**Directive**
Reformat the lines below as a numbered list, with one item per line and blank lines omitted.

**********

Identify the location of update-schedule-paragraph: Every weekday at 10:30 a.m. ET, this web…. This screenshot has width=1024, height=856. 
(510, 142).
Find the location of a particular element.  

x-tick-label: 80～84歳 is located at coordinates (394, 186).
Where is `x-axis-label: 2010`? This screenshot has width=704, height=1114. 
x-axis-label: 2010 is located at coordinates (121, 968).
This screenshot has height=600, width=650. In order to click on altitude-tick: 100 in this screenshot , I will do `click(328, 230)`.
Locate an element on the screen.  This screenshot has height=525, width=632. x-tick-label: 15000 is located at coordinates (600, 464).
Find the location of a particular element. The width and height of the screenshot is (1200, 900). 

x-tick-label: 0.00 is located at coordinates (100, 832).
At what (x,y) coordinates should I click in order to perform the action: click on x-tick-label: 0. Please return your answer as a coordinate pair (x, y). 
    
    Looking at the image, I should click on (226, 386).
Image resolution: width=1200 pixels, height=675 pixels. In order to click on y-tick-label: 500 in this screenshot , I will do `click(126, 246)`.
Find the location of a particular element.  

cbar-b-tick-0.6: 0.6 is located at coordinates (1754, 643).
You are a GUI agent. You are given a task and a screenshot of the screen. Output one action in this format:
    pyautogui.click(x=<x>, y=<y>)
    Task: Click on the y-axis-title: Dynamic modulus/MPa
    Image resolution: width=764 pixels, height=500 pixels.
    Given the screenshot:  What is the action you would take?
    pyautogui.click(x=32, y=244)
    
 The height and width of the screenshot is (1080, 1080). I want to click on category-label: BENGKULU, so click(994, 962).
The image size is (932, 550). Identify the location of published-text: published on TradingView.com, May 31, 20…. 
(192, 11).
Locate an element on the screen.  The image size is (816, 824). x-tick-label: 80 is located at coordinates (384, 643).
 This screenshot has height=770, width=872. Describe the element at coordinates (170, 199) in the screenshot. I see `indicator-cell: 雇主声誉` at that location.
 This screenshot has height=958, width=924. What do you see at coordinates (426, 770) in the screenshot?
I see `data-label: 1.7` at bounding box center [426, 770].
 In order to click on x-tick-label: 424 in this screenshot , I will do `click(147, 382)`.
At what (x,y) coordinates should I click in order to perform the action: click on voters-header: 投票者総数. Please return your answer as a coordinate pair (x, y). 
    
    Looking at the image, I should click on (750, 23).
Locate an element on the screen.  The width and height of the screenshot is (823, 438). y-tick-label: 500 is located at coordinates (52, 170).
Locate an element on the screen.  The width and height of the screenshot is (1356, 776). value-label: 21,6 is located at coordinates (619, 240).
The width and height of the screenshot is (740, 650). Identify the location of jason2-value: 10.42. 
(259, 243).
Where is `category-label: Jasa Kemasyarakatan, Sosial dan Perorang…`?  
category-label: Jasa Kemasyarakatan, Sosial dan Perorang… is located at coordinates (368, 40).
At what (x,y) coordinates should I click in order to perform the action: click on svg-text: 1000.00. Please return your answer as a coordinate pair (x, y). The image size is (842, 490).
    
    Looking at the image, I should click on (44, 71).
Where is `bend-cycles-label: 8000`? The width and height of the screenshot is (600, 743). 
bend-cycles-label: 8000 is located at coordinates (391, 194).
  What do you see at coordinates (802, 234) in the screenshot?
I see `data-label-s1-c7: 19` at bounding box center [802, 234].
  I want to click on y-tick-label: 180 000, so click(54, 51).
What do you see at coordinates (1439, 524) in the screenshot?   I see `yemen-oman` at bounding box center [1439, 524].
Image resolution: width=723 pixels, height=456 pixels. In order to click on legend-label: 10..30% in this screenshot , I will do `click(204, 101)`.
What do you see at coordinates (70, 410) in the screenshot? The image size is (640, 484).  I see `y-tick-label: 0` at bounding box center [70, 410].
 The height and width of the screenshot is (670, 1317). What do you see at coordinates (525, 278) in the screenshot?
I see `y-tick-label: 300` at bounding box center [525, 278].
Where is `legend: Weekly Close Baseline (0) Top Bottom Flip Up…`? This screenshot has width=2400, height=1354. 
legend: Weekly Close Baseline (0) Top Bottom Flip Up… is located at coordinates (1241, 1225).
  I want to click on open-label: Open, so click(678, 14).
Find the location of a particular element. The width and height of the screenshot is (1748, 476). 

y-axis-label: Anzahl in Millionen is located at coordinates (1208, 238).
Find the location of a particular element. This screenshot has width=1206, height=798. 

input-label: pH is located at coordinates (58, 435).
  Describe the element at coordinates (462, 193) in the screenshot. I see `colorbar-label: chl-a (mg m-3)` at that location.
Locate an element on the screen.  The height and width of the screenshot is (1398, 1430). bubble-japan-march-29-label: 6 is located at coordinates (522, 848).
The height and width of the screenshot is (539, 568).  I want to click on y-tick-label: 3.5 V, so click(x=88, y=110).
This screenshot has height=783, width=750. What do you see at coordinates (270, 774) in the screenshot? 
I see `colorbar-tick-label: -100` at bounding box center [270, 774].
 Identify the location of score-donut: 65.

**********

**Output of the task**
1. Identify the location of update-schedule-paragraph: Every weekday at 10:30 a.m. ET, this web…. This screenshot has width=1024, height=856. 
2. (510, 142).
3. Find the location of a particular element.  
4. x-tick-label: 80～84歳 is located at coordinates (394, 186).
5. Where is `x-axis-label: 2010`? This screenshot has width=704, height=1114. 
6. x-axis-label: 2010 is located at coordinates (121, 968).
7. This screenshot has height=600, width=650. In order to click on altitude-tick: 100 in this screenshot , I will do `click(328, 230)`.
8. Locate an element on the screen.  This screenshot has height=525, width=632. x-tick-label: 15000 is located at coordinates (600, 464).
9. Find the location of a particular element. The width and height of the screenshot is (1200, 900). 
10. x-tick-label: 0.00 is located at coordinates (100, 832).
11. At what (x,y) coordinates should I click in order to perform the action: click on x-tick-label: 0. Please return your answer as a coordinate pair (x, y). 
12.     Looking at the image, I should click on (226, 386).
13. Image resolution: width=1200 pixels, height=675 pixels. In order to click on y-tick-label: 500 in this screenshot , I will do `click(126, 246)`.
14. Find the location of a particular element.  
15. cbar-b-tick-0.6: 0.6 is located at coordinates (1754, 643).
16. You are a GUI agent. You are given a task and a screenshot of the screen. Output one action in this format:
17.     pyautogui.click(x=<x>, y=<y>)
18.     Task: Click on the y-axis-title: Dynamic modulus/MPa
19.     Image resolution: width=764 pixels, height=500 pixels.
20.     Given the screenshot:  What is the action you would take?
21.     pyautogui.click(x=32, y=244)
22.  The height and width of the screenshot is (1080, 1080). I want to click on category-label: BENGKULU, so click(994, 962).
23. The image size is (932, 550). Identify the location of published-text: published on TradingView.com, May 31, 20…. 
24. (192, 11).
25. Locate an element on the screen.  The image size is (816, 824). x-tick-label: 80 is located at coordinates (384, 643).
26.  This screenshot has height=770, width=872. Describe the element at coordinates (170, 199) in the screenshot. I see `indicator-cell: 雇主声誉` at that location.
27.  This screenshot has height=958, width=924. What do you see at coordinates (426, 770) in the screenshot?
28. I see `data-label: 1.7` at bounding box center [426, 770].
29.  In order to click on x-tick-label: 424 in this screenshot , I will do `click(147, 382)`.
30. At what (x,y) coordinates should I click in order to perform the action: click on voters-header: 投票者総数. Please return your answer as a coordinate pair (x, y). 
31.     Looking at the image, I should click on (750, 23).
32. Locate an element on the screen.  The width and height of the screenshot is (823, 438). y-tick-label: 500 is located at coordinates (52, 170).
33. Locate an element on the screen.  The width and height of the screenshot is (1356, 776). value-label: 21,6 is located at coordinates (619, 240).
34. The width and height of the screenshot is (740, 650). Identify the location of jason2-value: 10.42. 
35. (259, 243).
36. Where is `category-label: Jasa Kemasyarakatan, Sosial dan Perorang…`?  
37. category-label: Jasa Kemasyarakatan, Sosial dan Perorang… is located at coordinates (368, 40).
38. At what (x,y) coordinates should I click in order to perform the action: click on svg-text: 1000.00. Please return your answer as a coordinate pair (x, y). The image size is (842, 490).
39.     Looking at the image, I should click on (44, 71).
40. Where is `bend-cycles-label: 8000`? The width and height of the screenshot is (600, 743). 
41. bend-cycles-label: 8000 is located at coordinates (391, 194).
42.   What do you see at coordinates (802, 234) in the screenshot?
43. I see `data-label-s1-c7: 19` at bounding box center [802, 234].
44.   I want to click on y-tick-label: 180 000, so click(54, 51).
45. What do you see at coordinates (1439, 524) in the screenshot?   I see `yemen-oman` at bounding box center [1439, 524].
46. Image resolution: width=723 pixels, height=456 pixels. In order to click on legend-label: 10..30% in this screenshot , I will do `click(204, 101)`.
47. What do you see at coordinates (70, 410) in the screenshot? The image size is (640, 484).  I see `y-tick-label: 0` at bounding box center [70, 410].
48.  The height and width of the screenshot is (670, 1317). What do you see at coordinates (525, 278) in the screenshot?
49. I see `y-tick-label: 300` at bounding box center [525, 278].
50. Where is `legend: Weekly Close Baseline (0) Top Bottom Flip Up…`? This screenshot has width=2400, height=1354. 
51. legend: Weekly Close Baseline (0) Top Bottom Flip Up… is located at coordinates (1241, 1225).
52.   I want to click on open-label: Open, so click(678, 14).
53. Find the location of a particular element. The width and height of the screenshot is (1748, 476). 
54. y-axis-label: Anzahl in Millionen is located at coordinates (1208, 238).
55. Find the location of a particular element. This screenshot has width=1206, height=798. 
56. input-label: pH is located at coordinates (58, 435).
57.   Describe the element at coordinates (462, 193) in the screenshot. I see `colorbar-label: chl-a (mg m-3)` at that location.
58. Locate an element on the screen.  The height and width of the screenshot is (1398, 1430). bubble-japan-march-29-label: 6 is located at coordinates (522, 848).
59. The height and width of the screenshot is (539, 568).  I want to click on y-tick-label: 3.5 V, so click(x=88, y=110).
60. This screenshot has height=783, width=750. What do you see at coordinates (270, 774) in the screenshot? 
61. I see `colorbar-tick-label: -100` at bounding box center [270, 774].
62.  Identify the location of score-donut: 65.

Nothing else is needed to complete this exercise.